RECORDS SHOWN:
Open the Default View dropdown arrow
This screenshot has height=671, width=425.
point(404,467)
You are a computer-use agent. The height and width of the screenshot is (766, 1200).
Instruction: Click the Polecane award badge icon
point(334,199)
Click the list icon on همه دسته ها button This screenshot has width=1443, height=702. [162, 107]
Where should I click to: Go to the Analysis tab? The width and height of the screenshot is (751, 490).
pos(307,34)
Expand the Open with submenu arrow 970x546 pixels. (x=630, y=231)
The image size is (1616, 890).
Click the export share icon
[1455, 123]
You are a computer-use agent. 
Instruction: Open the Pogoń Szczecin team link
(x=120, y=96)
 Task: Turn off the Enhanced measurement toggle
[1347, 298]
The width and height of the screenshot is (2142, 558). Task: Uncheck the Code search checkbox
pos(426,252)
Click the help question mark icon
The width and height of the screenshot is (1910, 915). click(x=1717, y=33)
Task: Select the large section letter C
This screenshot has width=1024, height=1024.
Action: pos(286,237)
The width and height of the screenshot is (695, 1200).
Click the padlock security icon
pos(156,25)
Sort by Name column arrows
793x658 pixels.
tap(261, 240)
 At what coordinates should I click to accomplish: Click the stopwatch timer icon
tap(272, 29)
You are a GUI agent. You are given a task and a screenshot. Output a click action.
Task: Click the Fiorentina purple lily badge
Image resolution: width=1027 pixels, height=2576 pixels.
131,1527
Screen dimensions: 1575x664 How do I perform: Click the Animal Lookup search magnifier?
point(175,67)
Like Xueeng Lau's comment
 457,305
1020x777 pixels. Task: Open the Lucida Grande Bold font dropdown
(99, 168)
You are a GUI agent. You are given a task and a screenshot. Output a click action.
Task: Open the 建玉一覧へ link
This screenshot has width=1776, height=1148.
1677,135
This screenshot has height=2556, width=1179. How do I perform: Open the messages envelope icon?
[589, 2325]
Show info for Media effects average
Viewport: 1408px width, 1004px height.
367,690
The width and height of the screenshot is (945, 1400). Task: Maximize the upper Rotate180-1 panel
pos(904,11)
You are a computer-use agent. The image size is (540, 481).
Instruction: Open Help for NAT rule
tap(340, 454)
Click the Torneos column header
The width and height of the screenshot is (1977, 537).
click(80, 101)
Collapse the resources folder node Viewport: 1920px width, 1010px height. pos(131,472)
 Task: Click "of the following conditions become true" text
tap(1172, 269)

TASK INSTRUCTIONS: Show every line of the material above in which "size" is present.

EXERCISE RESPONSE:
The image size is (1616, 890).
You are a computer-use agent. The image size is (540, 481).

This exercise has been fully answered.